About the Author: Skye Todd is an artist, and a fantastic blogger about all things disability. She uses her platform to share amazing content about what it's like to live with a disability, honest updates, and of course hilarious memes. She talks about and shares her story in efforts to spread disability awareness, so if you want to see some funny memes check out her instagram here, and her website where you can read all about her!
I wasn’t always as open as I currently am about my disabilities. All of mine are invisible, and I only recently started blogging about them. I work, when I can, as a makeup artist and hair stylist for film and photography, and I also design clothing. I used to be very afraid for a lot of my clients or colleagues to find out about my disabilities, because I was terrified of being judged or being passed over for another artist. It took me a long time to understand that other people’s opinions about my disabilities don’t define me, and they don’t affect my work as much as I thought it would.
I also used to struggle a lot with feeling like a failure because I had large gaps between jobs, sometimes due to the fact that I had just started out as an artist and hadn’t found my niche, but also because I knew there were certain jobs I couldn’t handle, so I would have to pass on them. In today’s society, if you’re not working constantly and always showing everyone how well you’re doing on social media, you’re not viewed as “successful”. Let me be the first to say, this is absolute bullshit. You are the only person who can say whether you’re successful or not. Don’t let anyone make you feel like you’re not doing enough. Once I realized that, my artistry got so much better. I was free to do what made me happy, not whatever the newest trend was.

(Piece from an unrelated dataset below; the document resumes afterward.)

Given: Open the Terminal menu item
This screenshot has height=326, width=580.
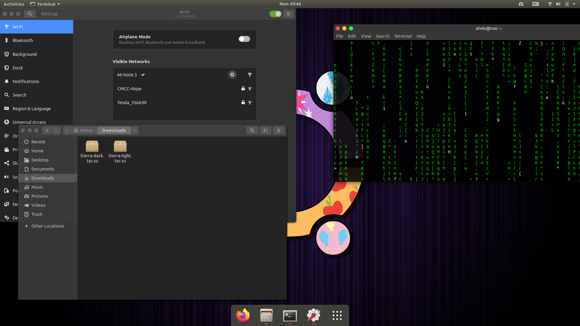Looking at the screenshot, I should 403,36.
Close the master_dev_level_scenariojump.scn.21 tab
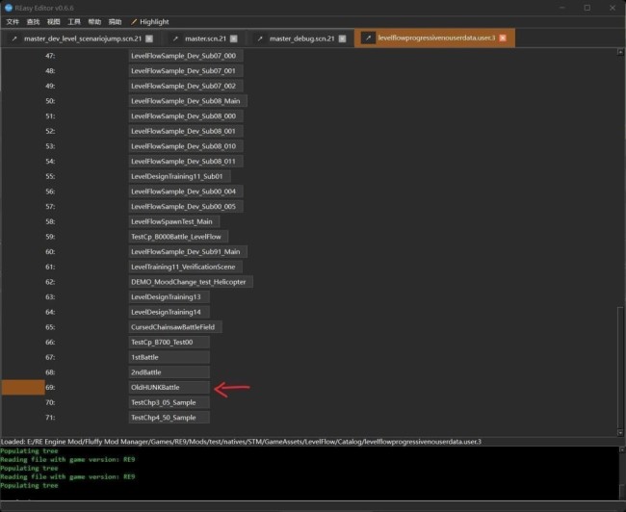 pos(149,38)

I also found that the more open I was with people about my disabilities, whether they were one of my actors, a director, or photographer, we had a much better working relationship. Anyone who has ever been rude about it, or told me I shouldn’t talk about it, isn’t my client. They’re not someone I need in my life, no matter how much money they’re offering me.
Being open and honest about your disabilities or needs isn’t complaining. Trust me, it took me a long time to realize that one. Growing up, I always felt that if I talked about how much pain I was in, or buckled and asked for help, that I was complaining. I think part of that is because I’m a very empathetic person, and I never want to offend anyone, but I think that also stems from being very close to my grandmother growing up.
I loved my grandmother very much, but she was unfortunately one of those people that was never satisfied with anything, and complained about nearly everything. This never took away from my love for her, because we were very close, and she was the only grandmother I ever had, but I was also acutely aware of the complaining issue. I never wanted to come off that way, so I tried my best to just say the least about how much pain I was in. It’s taken a long time for me to break that habit.
Only you know what you need, and voicing that isn’t bitching and moaning, being dramatic, whatever anyone wants to call it. Don’t let society tell you what your life should look like, because I can guarantee that your version is far more beautiful.